Je ne sais pas quelles sont vos sources. Une nouvelle fois, je me suis engagé devant vous et devant la commission lors de l’examen de ces crédits en vous indiquant que nous procédions aux commandes. Je vous confirme que c’est fait.
Il est vrai que certaines commandes demandent du temps, puisque les industriels sont minutieux dans la négociation des contrats et que, de notre côté, nous sommes vigilants avec l’argent du contribuable.
Je précise aussi que nous allons procéder à des commandes de missiles Aster en lien avec l’Italie.
Notre engagement a donc été respecté. Le chef d’état-major des armées et moi-même nous étions engagés devant la représentation nationale à tirer rapidement les conclusions de la situation en Ukraine en matière de munitions. C’est donc chose faite.
Deuxièmement, une loi de programmation n’est pas une loi de fixation des crédits. Sinon, nous ne serions pas ensemble ce matin. Ce sont évidemment les parlementaires qui ouvrent chaque année en loi de finances les autorisations d’engagement et les crédits de paiement.
Il ne faut pas que la LPM soit source de rigidités stratégiques. Ce serait une erreur. La LPM donne un cadre, une visibilité. Elle permet d’engager des dépenses importantes sur plusieurs années, notamment pour les programmes d’équipement. La dissuasion nucléaire dans les années 1960 a entraîné l’élaboration d’une programmation militaire ; il n’y en avait pas auparavant. Nos équipements appellent une inertie budgétaire de cinq ans, dix ans, quinze ans ou vingt ans. Il fallait donc une telle programmation pour des raisons d’utilisation de l’argent du contribuable, mais aussi de transparence démocratique.

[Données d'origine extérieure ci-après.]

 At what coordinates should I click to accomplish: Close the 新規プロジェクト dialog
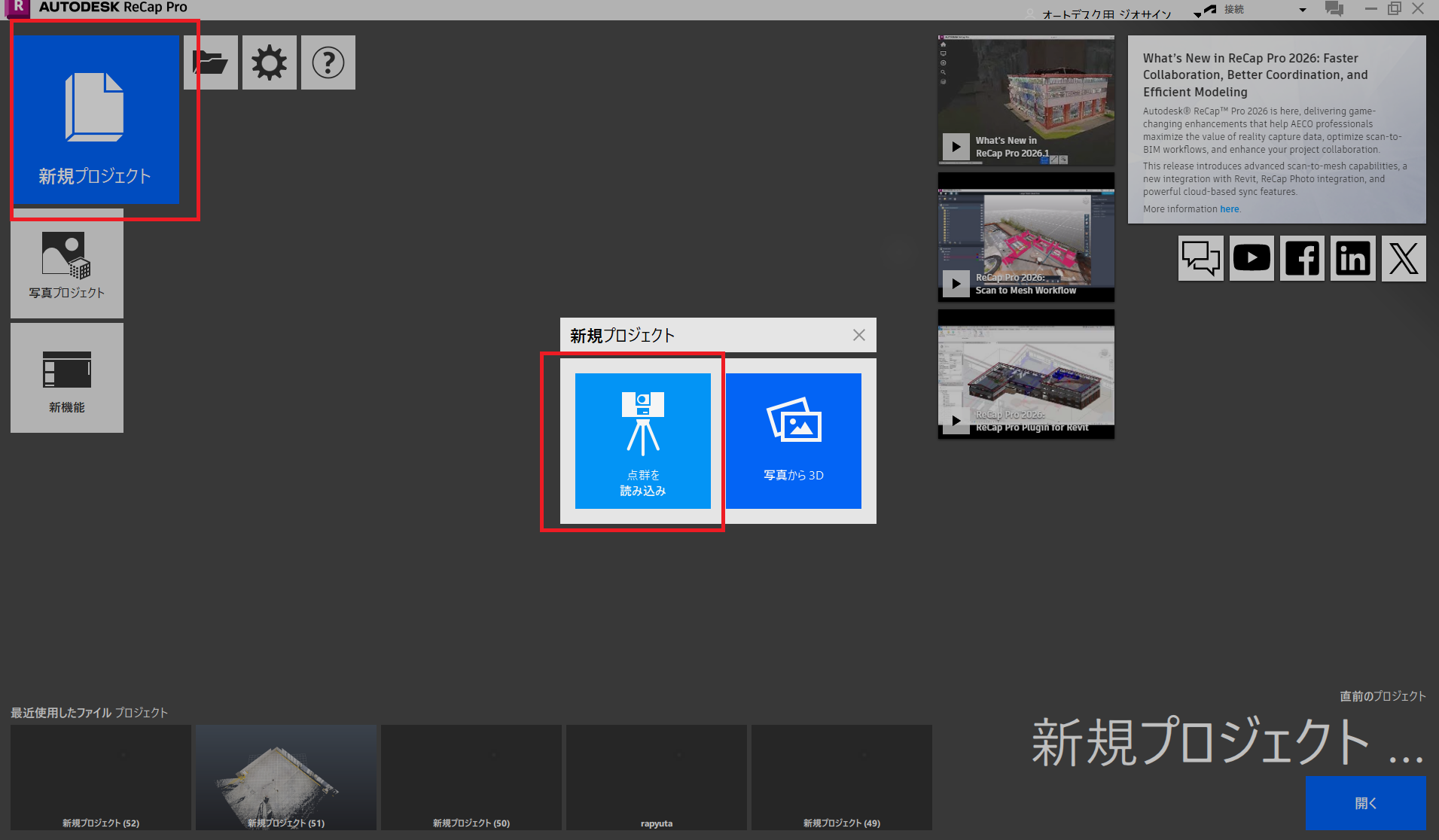pyautogui.click(x=858, y=335)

Il est clair que cette année 2023 est, pour de nombreuses raisons, une année de tuilage entre la LPM en cours, qui est consacrée – je le disais – à la réparation, et la loi de programmation militaire prochaine, que je qualifierais de transformation de nos armées et d’adaptation.

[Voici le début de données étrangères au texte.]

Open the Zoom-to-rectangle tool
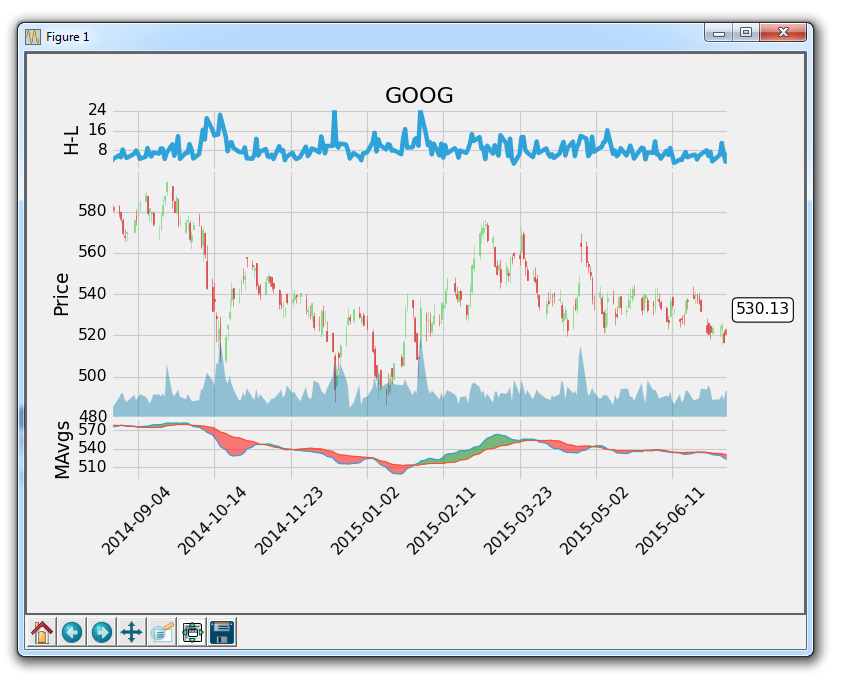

« Dis-moi tes dangers, je te dirai quelle doit être ton armée ! » À mon sens, nous ne sommes pas suffisamment revenus sur ce point ce matin.
Nous avons parlé d’engagement majeur, de conflit de haute intensité. Pourtant, dans les discours ou déclarations, tantôt on prenait acte que la dissuasion nucléaire permet de défendre nos intérêts vitaux, tantôt, quelques minutes après, on indiquait que notre armée de terre n’était pas capable de tenir un front de plus de quatre-vingts kilomètres à la frontière. Il y a là une incohérence. Le général de Gaulle, Pierre Messmer, Michel Debré et Georges Pompidou ont déjà tranché la question de nos intérêts vitaux.

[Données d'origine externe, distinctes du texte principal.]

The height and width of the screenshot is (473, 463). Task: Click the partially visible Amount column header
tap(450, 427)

Je vous remercie, madame Conway-Mouret, d’être revenue sur la dissuasion, qui participe aux efforts budgétaires importants de l’année prochaine, notamment du côté des têtes au travers du budget du Commissariat à l’énergie atomique et aux énergies alternatives (CEA), et plus précisément de sa direction des applications militaires. Les efforts sont également réels du côté des vecteurs, comme le programme Rafale, qui participe aux forces aériennes stratégiques.
Surtout, madame la sénatrice, les crédits que vous allez adopter dans un instant – j’ai entendu votre position de vote – prévoient la modernisation des sous-marins nucléaires lanceurs d’engins (SNLE) notamment du programme SNLE 3G. Monsieur Cambon, si vous le souhaitez, je reviendrai sur la dissuasion devant la commission des affaires étrangères, de la défense et des forces armées, dans un format ad hoc. Il est clair que l’effort est important dans la perspective de la prochaine LPM.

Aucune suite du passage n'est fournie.